In vision, light information is converted into an electrical signal by a process called phototransduction. Photoreceptor cells have a light-sensitive receptor called rhodopsin which is made up of an opsin protein bound to a retinal molecule known as chromophore. The vertebrate chromophore is 11-cis-retinal, while the Drosophila chromophore is 11-cis-3-hydroxyretinal. When light is absorbed by rhodopsin, the chromophore undergoes a configurational change from 11-cis to all-trans, which triggers the phototransduction signaling cascade. In vertebrates and Drosophila, chromophores are transported by a group of proteins that have a structural region in common, a CRAL-TRIO domain. A previous study investigating the CRAL-TRIO domain gene family in insect genomes found many copies of these genes in moths and butterflies, but none with a common evolutionary history to those found in Drosophila (Smith and Briscoe 2015). Do any of these moth and butterfly gene copies have the same chromophore binding function?

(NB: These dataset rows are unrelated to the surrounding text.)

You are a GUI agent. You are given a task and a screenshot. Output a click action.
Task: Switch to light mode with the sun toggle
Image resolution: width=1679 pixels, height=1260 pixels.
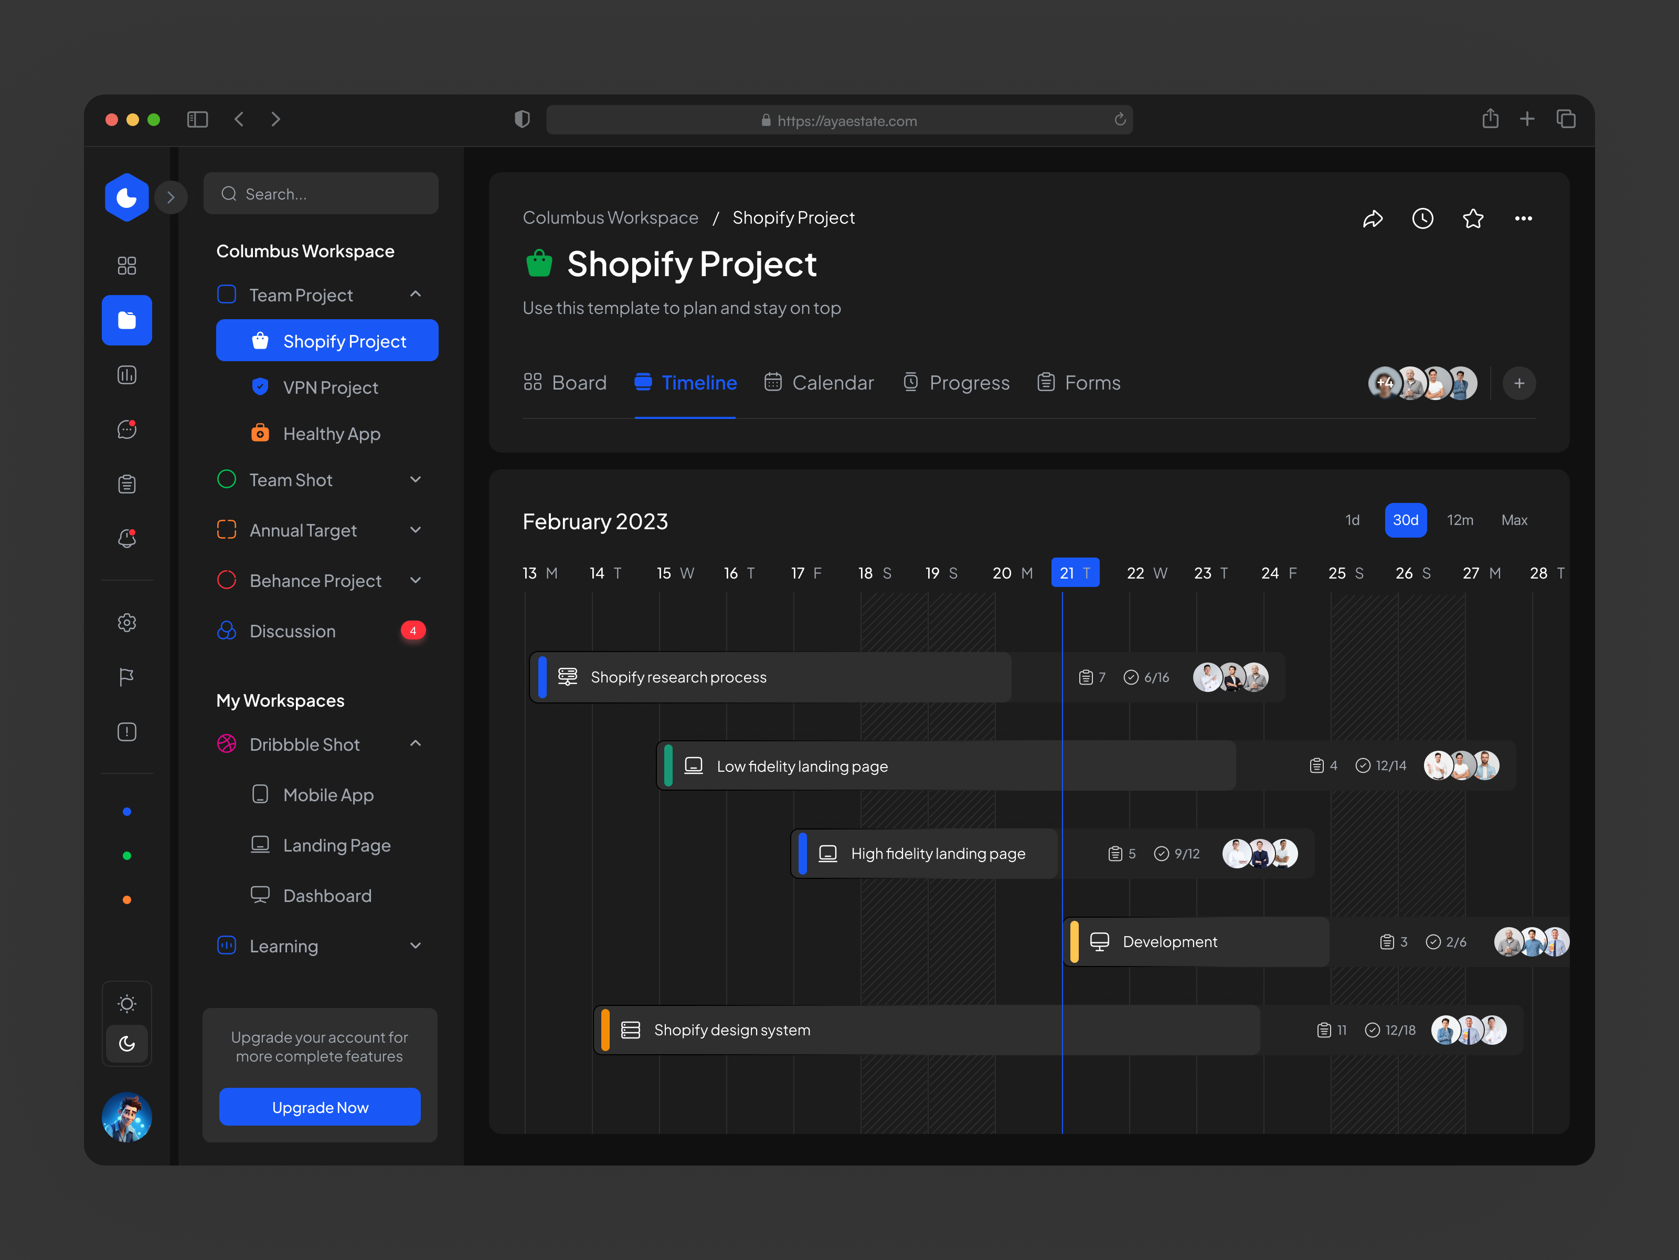coord(126,1003)
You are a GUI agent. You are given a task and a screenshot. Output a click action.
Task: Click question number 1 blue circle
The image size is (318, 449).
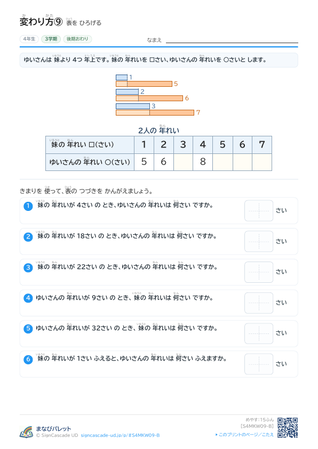click(x=28, y=206)
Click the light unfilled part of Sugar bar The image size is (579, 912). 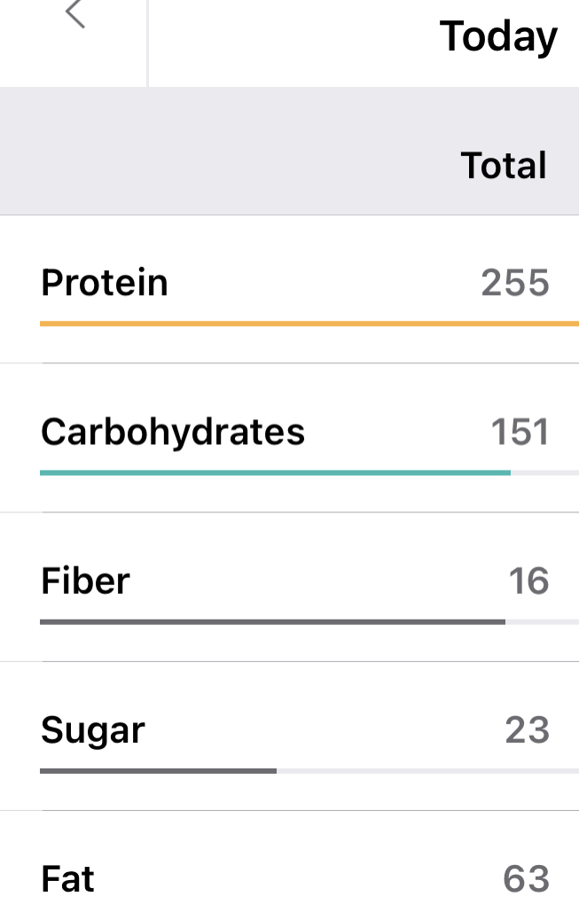426,770
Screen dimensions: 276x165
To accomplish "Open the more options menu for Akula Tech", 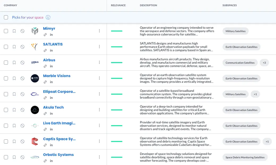I will pyautogui.click(x=99, y=110).
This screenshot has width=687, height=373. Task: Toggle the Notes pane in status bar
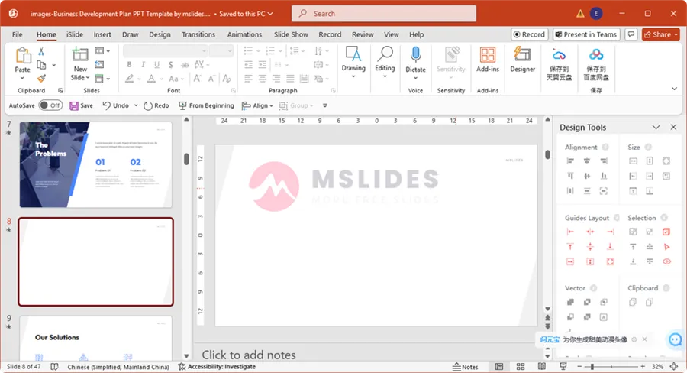pos(465,367)
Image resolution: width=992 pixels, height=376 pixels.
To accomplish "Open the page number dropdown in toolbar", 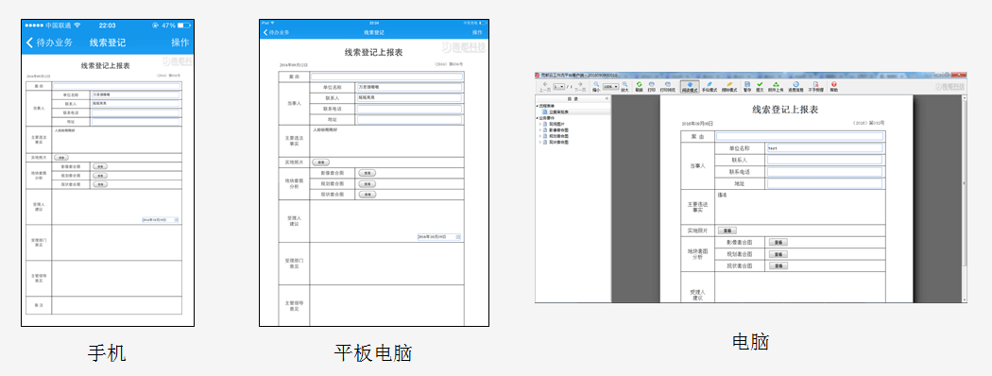I will point(558,86).
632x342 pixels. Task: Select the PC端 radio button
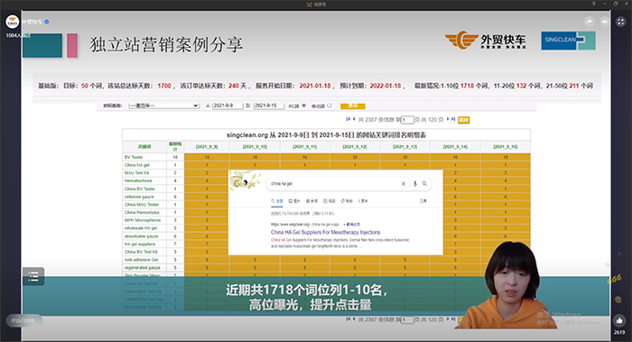304,106
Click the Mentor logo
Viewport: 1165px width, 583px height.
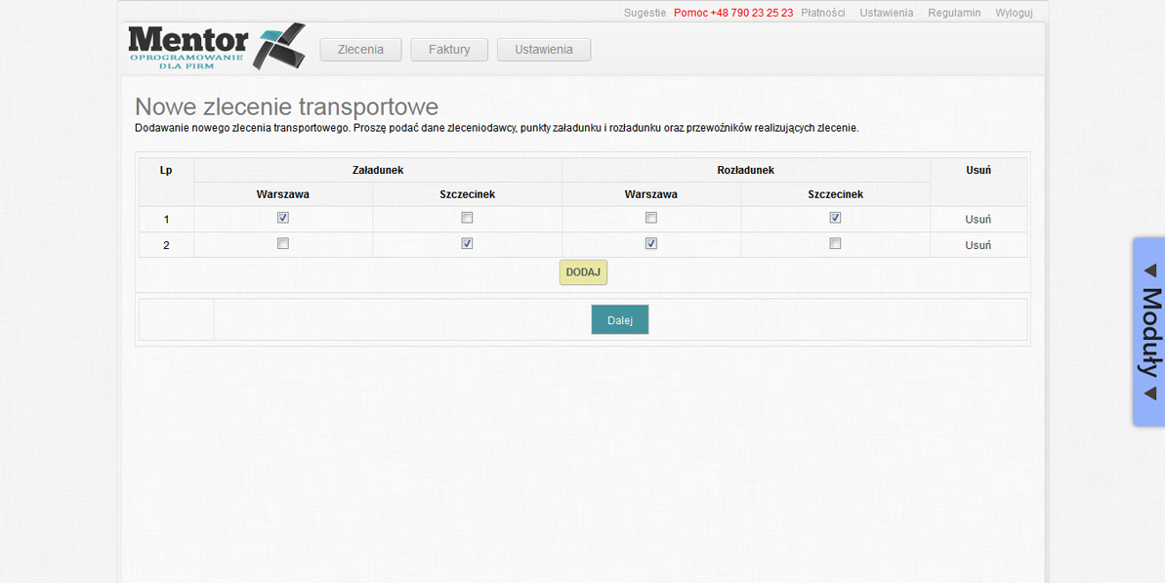coord(215,47)
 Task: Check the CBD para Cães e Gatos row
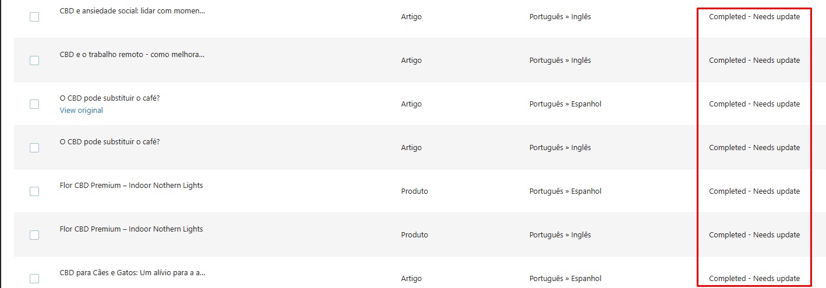coord(34,278)
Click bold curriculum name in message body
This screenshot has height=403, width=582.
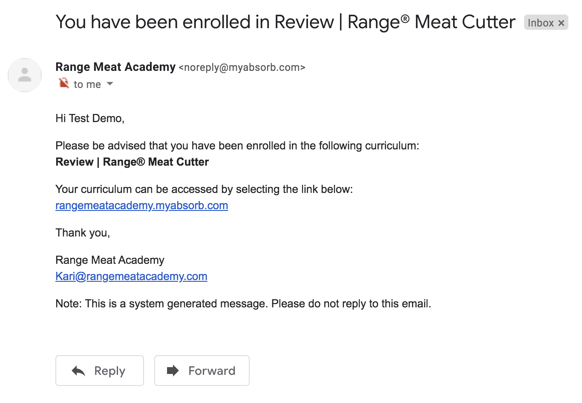tap(132, 162)
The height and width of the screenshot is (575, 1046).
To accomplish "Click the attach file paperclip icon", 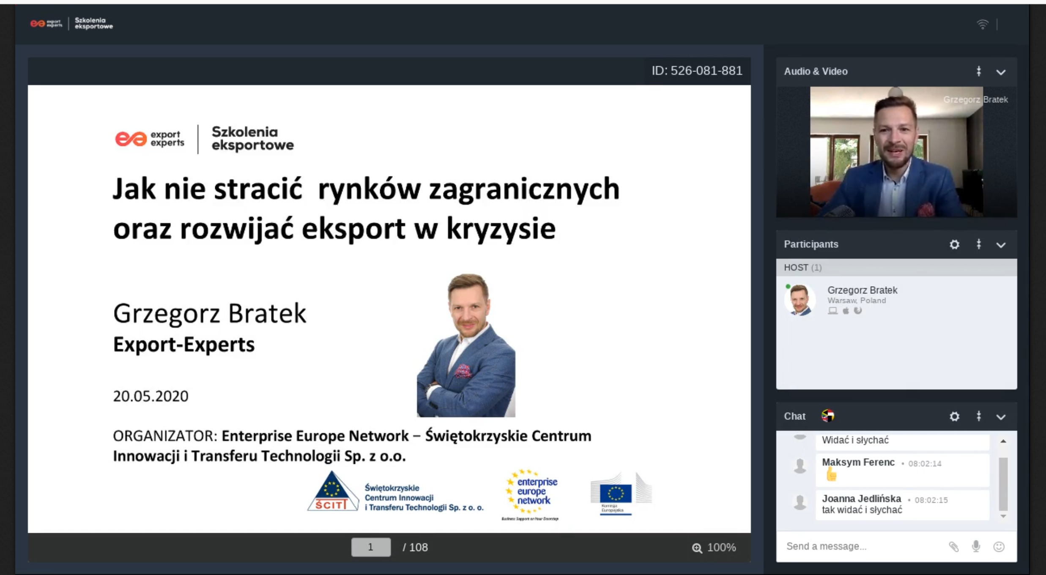I will tap(953, 547).
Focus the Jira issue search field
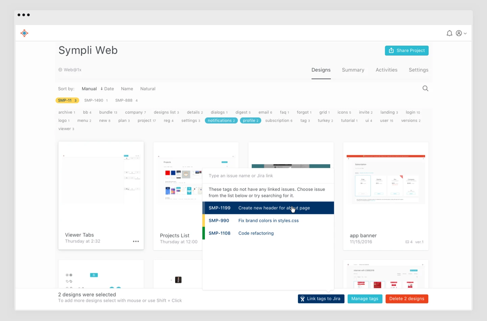 tap(268, 176)
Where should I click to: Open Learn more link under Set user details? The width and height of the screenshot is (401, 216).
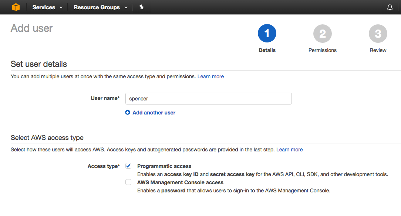pos(210,76)
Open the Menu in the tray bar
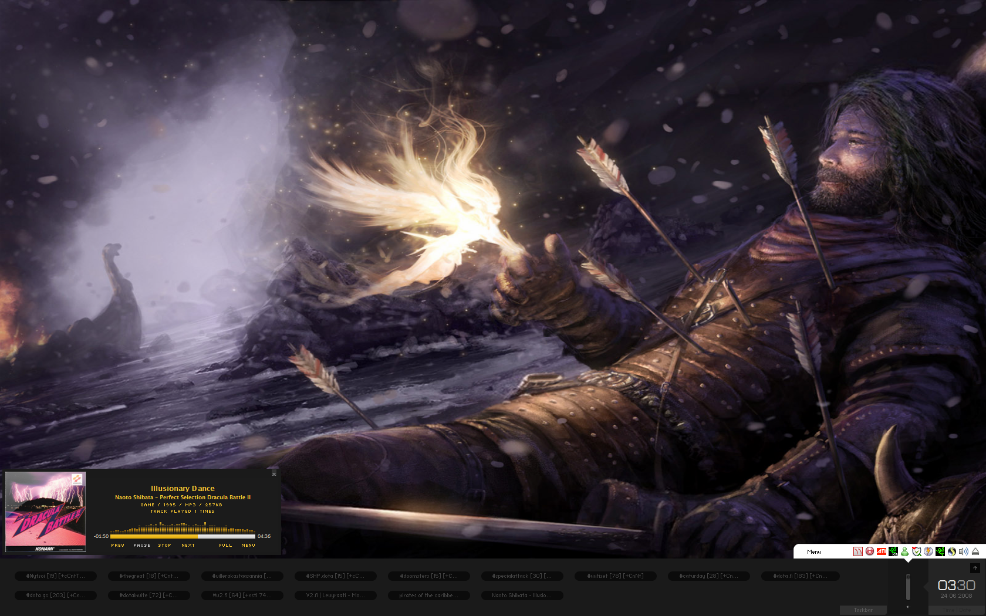This screenshot has height=616, width=986. [813, 552]
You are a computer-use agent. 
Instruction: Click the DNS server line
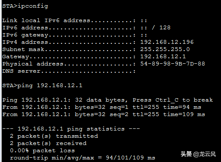pos(69,71)

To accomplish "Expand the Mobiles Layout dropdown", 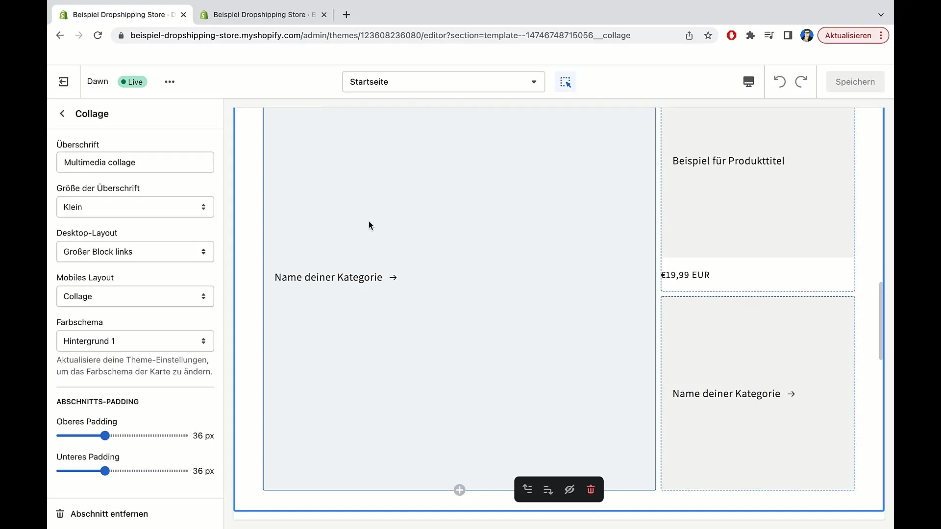I will [134, 296].
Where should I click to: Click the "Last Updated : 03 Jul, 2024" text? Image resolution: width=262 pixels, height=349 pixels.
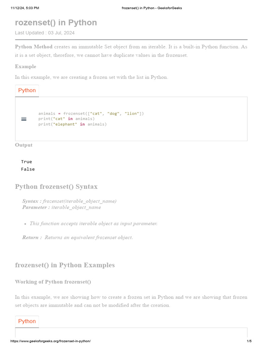[x=45, y=33]
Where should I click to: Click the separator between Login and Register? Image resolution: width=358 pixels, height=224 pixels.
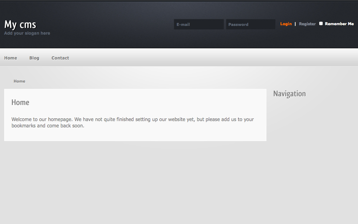[295, 24]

In order to identify a candidate CRAL-TRIO domain gene involved in butterfly chromophore transport, we explored the evolution and expression of this gene family in the butterfly Heliconius melpomene. H. melpomene is a good species to use because it has a reference genome and a lot of sequencing data is available for this species.

Heliconius butterfly

We began our study by searching for CRAL-TRIO domain genes in genomes of the butterfly H. melpomene. We found 43 CRAL-TRIO domain genes in the H. melpomene reference genome, but we also found that other genomes had more or fewer copies of the genes, termed “copy number variation”. To see which of these copies functions in vision, we looked at their expression in four different tissues: head, antennae, legs and mouth parts. We hypothesized that genes involved in vision would be expressed more highly in heads. We found only one gene that had high expression in butterfly heads. To visualize where this gene was expressed, we designed an antibody against the gene encoded protein. We looked at sections of the butterfly eye for fluorescence showing that an antibody is binding the protein target. The protein stain showed that the product of our candidate gene was expressed in the primary and secondary pigment cells surrounding the photoreceptor cells. Thus, we were able to provide the first evidence for a visual function for any member of this large and rapidly-evolving gene family in butterflies. Details of this study are published in Macias-Muñoz et al. (2017)

Graphical abstract summarizing results

References:

Smith G, Briscoe AD. 2015. Molecular evolution and expression of the CRAL_TRIO protein family in insects. Insect Biochem. Mol. Biol. 62:168–173.

Macias-Muñoz A, McCulloch KJ, Briscoe AD. 2017. Copy number variation and expression analysis reveals a non-orthologous pinta gene family member involved in butterfly vision. Genome Biology and Evolution 9:3398-3412.